Google loses appeal in AT HOME BONDHOLDERS' case; CAFC observes: Silence is not a genus.
Google lost its appeal of adverse IPR decisions at the CAFC
Google LLC (“Google”) appeals from two final written
decisions of the United States Patent and Trademark
Office Patent Trial and Appeal Board (“the Board”) resulting
from four inter partes review (“IPR”) proceedings
concluding that claims 49–53, 55–59, 61–67, and 69–73 of
U.S. Patent 6,286,045 (“’045 patent”) and claims 1–3, 5–7,
9, 11–20, 22, 24–31, 34–39, 41–47, and 49 of U.S. Patent
6,014,698 (“’698 patent”) are not unpatentable as obvious.
See Google Inc. v. At Home Bondholders’ Liquidating Tr.,
Nos. IPR2015-00657, IPR2015-00660, 2016 WL 5104863,
slip op. at 61 (P.T.A.B. Aug. 10, 2016) (“’045 Decision”);
Google Inc. v. At Home Bondholders’ Liquidating Tr., Nos.
IPR2015-00662, IPR2015-00666, 2016 WL 8969204, at
*24 (P.T.A.B. Aug. 10, 2016) (“’698 Decision”). Because
the Board did not err in its decisions, we affirm.
GARLAND STEPHENS of Weil represented the successful appellee.
Of relevance:
We first address the disclosure of Angles, which is key
to this appeal. Google argues that the Board erred in
determining that Angles did not disclose a non-blockable
request by failing to assess it from the perspective of a
person of ordinary skill in the art. As support for its
position, Google contends that requests for CGI scripts
are non-blockable by default. And because Angles uses a
standard web server, a person of ordinary skill in the art
would have had no reason to consider that Angles referred
to anything other than standard CGI requests, which are
“typically” non-blockable. Appellant’s Br. 31.
(...)
At Home responds that substantial evidence supports
the Board’s finding that Angles does not disclose a nonblockable
request. Specifically, At Home argues that the
Board found persuasive the 1996 textbook, the 1995 W3C
publication, and Dr. Almeroth’s testimony, all of which
confirm that requests to CGI scripts can be blockable, and
are therefore not necessarily non-blockable. Based on this
evidence, At Home contends that the Board correctly
determined that Angles was at best inconclusive, and a
person of ordinary skill in the art would not have automatically
assumed that the mere mention of a CGI request
would also be a disclosure of a non-blockable
request.
We agree with At Home that the Board’s determination
that a person of ordinary skill would not have understood
Angles to disclose a non-blockable request was
supported by substantial evidence. The Board found
persuasive the 1996 textbook and 1995 W3C publication,
which disclosed CGI requests that were blockable. See
’045 Decision, slip op. at 23–25. The Board also credited
Dr. Almeroth’s testimony, which stated that the 1996
textbook and 1995 W3C publication represent how a
person of ordinary skill would have understood CGI
requests. See id. Based on that evidence, the Board
found that a person of ordinary skill would not assume
that Angles disclosed a non-blockable request. See id.
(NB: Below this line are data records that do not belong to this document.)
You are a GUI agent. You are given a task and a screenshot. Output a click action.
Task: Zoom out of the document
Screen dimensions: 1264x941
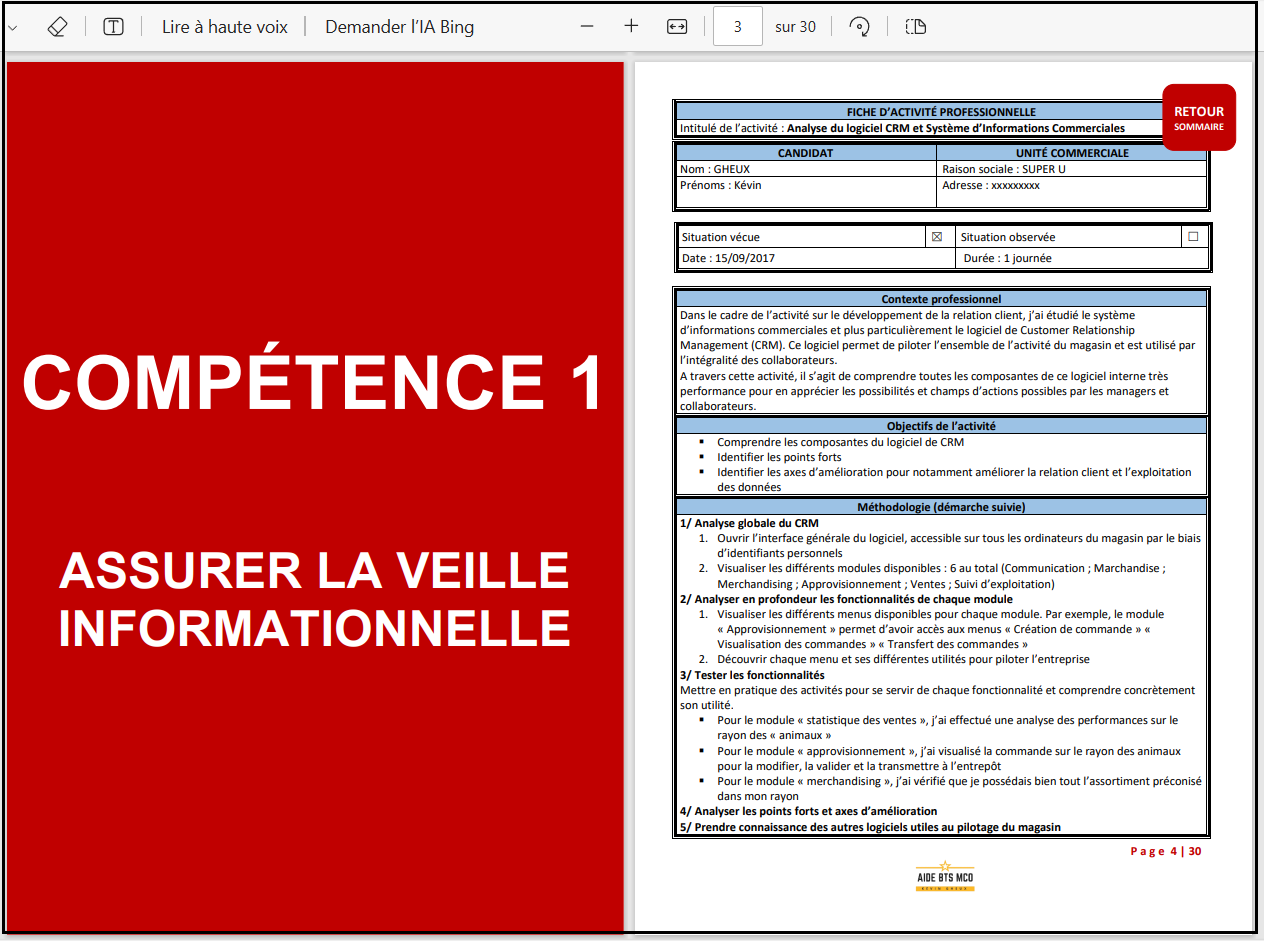coord(587,26)
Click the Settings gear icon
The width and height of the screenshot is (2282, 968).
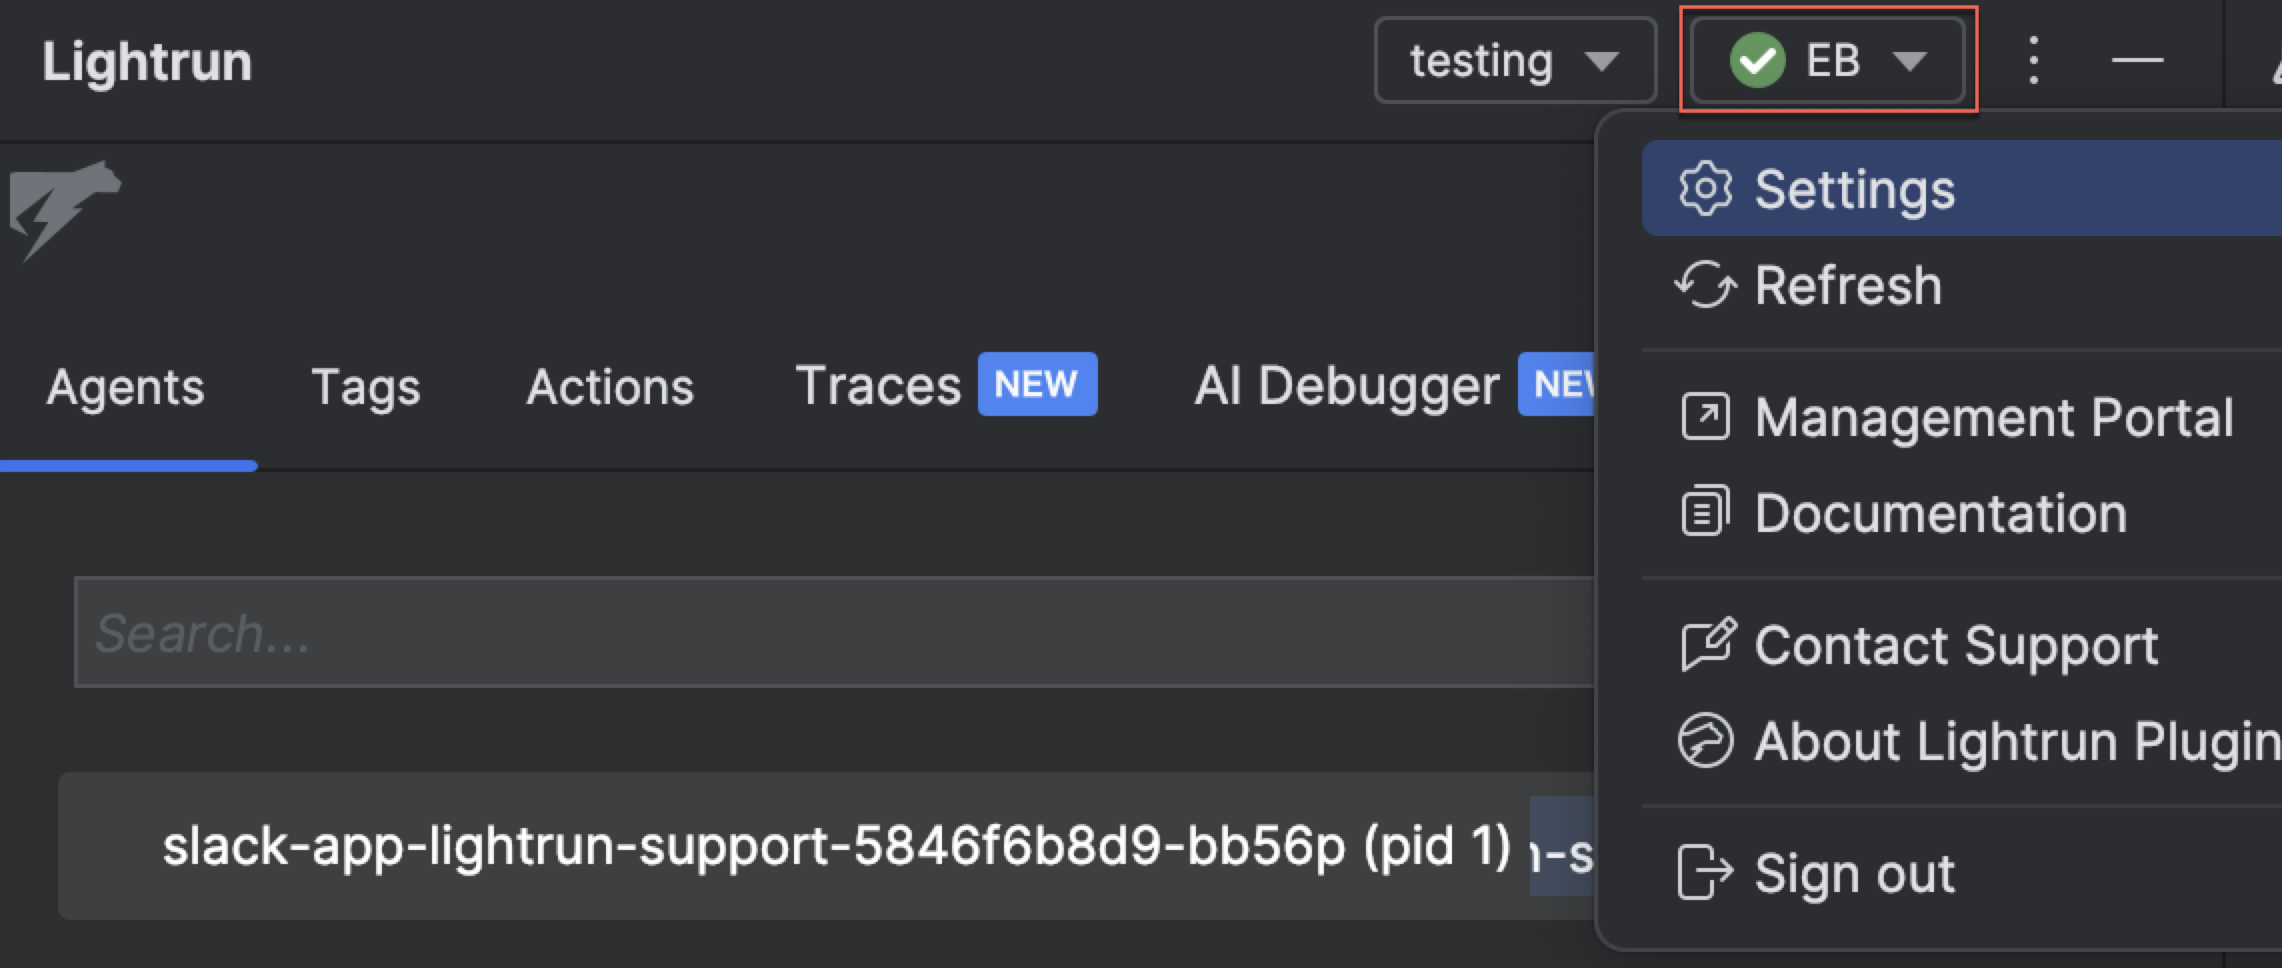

Without more, such as specifics regarding the advertisement
request’s functionality or syntax, the Board found
Angles “inconclusive.” Id. at 21–23.
We see no error in the Board’s analysis of the cited
references or its decision to credit Dr. Almeroth’s testimony.
We therefore conclude that the Board’s finding that
Angles does not disclose the non-blockable limitation was
supported by substantial evidence.
At this point, the opinion has some interesting writing:
At oral argument, Google characterized a “request” as
a genus consisting of two species: blockable requests and
non-blockable requests. See Oral Argument at 3:31–4:17,
Google LLC v. At Home Bondholders’ Liquidating Tr.,
Nos. 16-2727, 16-2729 (Fed. Cir. Jan. 8, 2018),
http://oralarguments.cafc.uscourts.gov/default.aspx?fl=20
16-2727.mp3. According to Google, because Angles discloses
a CGI request, which can only be blockable or nonblockable,
Angles must disclose a non-blockable request
by virtue of disclosing a generic CGI request. See id.
That argument, while a good try, ultimately misses the
mark. The genus-species analysis is not applicable here.
Silence is not a genus. The issue here is whether there is
any disclosure of a non-blockable request at all. As discussed
above, the Board properly determined that there
was not. See ’045 Decision, slip op. at 20–30.